Щеточка усов вдруг встопорщилась больше обычного, рот раскрылся, явив два ряда белоснежных, жемчужных зубов; и из горла полковника понесся орлиный клекот. Шалва Джандиери, жандарм Е. И. В. особого облавного корпуса «Варвар», смеялся! смеялся взахлеб, без стеснения, истово и искренне, смеялся при людях, как хохотал он несколько дней назад, при гостях, уводя в танце дочь-Тамару и нож ее острый от бешеной Акулины, — помнишь, Федька, сукин сын?! ты помнишь?! тогда почему тебе вдруг явилось страшное?!
…Вот.
…Вот сейчас.
…слышишь: звенят мониста. Визжит паркет под каблуками. Ошалели гитары; не поют — волками воют. Пляшет ротмистр Земляничкин в кутерьме "Пятого Вавилона". Слышится Федору в балагане сумасшедшем, сквозь танец-смерть:
— Еще не остыло, не вымерзло счастье,
И кровь не вскипела на остром ноже;
Еще! о, еще! не прощай, не прощайся!..
Но где-то — уже.
Нет, не уже.
Еще.
Потому что Джандиери прервал смех — у края пропасти коней бешеных на дыбы вздернул… остановил. Оглядел собравшихся: пристально, холодно, лишь на самом донышке темных глаз затихала, сворачивалась в кольца гадюка сумасшествия.
— Вот это магия, господа. Настоящая магия. Черная. Не мелочные "эфирные воздействия", о которых хором толкуют Уложение о Наказаниях и Святейший Синод, не та ерунда, которую вы показываете, простаки видят, а я — увы? по счастью?! — способен только учуять. Настоящая, страшная магия — вот. Вы здесь, господа, долго и малопонятно толковали о каком-то Договоре… Прошу великодушно простить: не в моих привычках подслушивать. Так вышло; случайно. Но мне впору задуматься: князь! во имя светлых идей и личных интересов ты хотел извести их всех! князь Шалва, почему ты не довел дело до конца?!
Джандиери резко встал, подошел к могучей, старой акации. Ткнулся лбом в кору; замер. Федор стоял ближе всех, оттого и услышал:
— Господи! — муравьиными тропами струился горячий шепот, насмерть обжигая испуганное дерево. — Господи! спасибо! рука Твоя удержала на грани, на самом краешке! мне еще жить надо, Господи! жить! мне!.. Не оставь милостью Своей, укрепи! дай силы!..
И повернулся к людям — спокойный, бесстрастный:
— Утро, господа. Не велеть ли поставить самовар?
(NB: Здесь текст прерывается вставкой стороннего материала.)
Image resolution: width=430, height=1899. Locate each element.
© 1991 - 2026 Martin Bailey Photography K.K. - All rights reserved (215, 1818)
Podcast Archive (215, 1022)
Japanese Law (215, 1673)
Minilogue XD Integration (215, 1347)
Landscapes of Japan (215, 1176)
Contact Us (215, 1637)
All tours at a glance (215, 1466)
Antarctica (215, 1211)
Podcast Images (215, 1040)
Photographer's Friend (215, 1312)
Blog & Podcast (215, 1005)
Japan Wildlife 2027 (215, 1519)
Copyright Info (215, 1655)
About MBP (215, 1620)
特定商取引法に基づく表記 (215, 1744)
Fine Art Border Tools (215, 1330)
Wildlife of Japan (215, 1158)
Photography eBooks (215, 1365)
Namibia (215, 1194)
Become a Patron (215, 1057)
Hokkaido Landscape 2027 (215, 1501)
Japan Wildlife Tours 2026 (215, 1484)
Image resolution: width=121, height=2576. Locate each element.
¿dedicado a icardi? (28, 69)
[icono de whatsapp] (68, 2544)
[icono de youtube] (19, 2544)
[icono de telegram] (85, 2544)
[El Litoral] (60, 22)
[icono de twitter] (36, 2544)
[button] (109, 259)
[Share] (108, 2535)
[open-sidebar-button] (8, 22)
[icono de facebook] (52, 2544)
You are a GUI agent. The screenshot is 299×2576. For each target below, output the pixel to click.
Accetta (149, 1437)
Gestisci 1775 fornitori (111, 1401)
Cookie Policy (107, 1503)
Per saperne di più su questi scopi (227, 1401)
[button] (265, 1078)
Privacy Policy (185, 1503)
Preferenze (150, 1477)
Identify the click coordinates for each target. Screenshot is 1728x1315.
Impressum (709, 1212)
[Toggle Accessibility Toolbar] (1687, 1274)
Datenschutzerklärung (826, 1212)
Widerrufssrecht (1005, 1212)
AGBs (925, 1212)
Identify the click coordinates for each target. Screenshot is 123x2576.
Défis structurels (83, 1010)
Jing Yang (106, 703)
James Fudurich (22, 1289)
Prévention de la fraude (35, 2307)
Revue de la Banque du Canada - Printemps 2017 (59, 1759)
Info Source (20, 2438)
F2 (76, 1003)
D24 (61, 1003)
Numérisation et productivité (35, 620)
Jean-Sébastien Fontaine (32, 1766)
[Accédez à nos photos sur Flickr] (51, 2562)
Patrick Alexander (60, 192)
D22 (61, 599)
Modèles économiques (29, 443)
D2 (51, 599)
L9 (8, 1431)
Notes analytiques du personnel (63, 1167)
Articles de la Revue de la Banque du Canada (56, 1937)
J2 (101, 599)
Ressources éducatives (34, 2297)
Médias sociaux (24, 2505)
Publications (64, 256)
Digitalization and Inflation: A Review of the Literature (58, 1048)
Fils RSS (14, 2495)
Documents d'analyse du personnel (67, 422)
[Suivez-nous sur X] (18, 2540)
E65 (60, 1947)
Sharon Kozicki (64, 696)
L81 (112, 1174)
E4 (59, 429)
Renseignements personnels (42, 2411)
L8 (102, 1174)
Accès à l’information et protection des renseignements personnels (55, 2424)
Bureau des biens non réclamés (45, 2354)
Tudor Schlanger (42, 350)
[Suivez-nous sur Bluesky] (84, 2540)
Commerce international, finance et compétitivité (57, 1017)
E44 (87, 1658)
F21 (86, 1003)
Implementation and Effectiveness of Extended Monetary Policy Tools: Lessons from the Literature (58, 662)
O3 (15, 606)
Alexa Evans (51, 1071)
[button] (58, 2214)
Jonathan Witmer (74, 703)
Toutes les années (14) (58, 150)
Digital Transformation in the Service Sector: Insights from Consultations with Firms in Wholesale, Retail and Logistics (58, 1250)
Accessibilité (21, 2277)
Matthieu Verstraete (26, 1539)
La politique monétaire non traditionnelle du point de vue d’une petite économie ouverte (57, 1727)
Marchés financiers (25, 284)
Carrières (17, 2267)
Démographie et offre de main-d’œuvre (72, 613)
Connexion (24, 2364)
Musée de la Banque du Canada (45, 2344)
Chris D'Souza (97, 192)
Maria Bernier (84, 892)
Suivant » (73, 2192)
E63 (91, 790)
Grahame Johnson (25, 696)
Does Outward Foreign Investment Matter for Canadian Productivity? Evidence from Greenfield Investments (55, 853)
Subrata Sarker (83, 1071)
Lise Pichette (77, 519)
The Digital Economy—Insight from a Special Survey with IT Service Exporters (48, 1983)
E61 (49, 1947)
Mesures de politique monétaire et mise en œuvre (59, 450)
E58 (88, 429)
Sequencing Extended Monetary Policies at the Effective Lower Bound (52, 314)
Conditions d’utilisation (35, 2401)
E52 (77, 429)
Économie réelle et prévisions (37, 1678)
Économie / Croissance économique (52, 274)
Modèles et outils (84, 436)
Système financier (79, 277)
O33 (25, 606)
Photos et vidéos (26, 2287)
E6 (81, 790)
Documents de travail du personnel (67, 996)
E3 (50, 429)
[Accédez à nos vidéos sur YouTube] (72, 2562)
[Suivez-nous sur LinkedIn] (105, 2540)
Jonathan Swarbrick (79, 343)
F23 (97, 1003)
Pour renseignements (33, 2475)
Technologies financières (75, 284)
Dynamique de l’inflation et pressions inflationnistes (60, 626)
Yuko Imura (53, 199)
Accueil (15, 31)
VIII. АЛЕКСАНДРА-АКУЛИНА или ЧТО ДЕНЬ ГРЯДУЩИЙ МНЕ ГОТОВИТ?.
Потому-то и далек от нас суд, и правосудие не достигает до нас;
ждем света, и вот тьма, — озарения, и ходим во мраке.
Осязаем, как слепые стену, и, как без глаз, ходим ощупью;
спотыкаемся в полдень, как в сумерки, между живыми —
как мертвые.
Разговор лениво угасал.
Все были сонные, усталые, но ложиться никто не собирался. Вместо вялого, катящегося под уклон разговора, на краю неба медленно разгоралась такая же ленивая заря. То есть, самой зари еще видно не было, но небо на востоке уже проросло белесой мутью, чуть подсвеченной снизу розовым; звезды поблекли, среди темной зелени сада, словно сквозь дым, начали просматриваться островки багрянца и лимонной желтизны; громче зачирикали птицы, хрипло каркнула ворона…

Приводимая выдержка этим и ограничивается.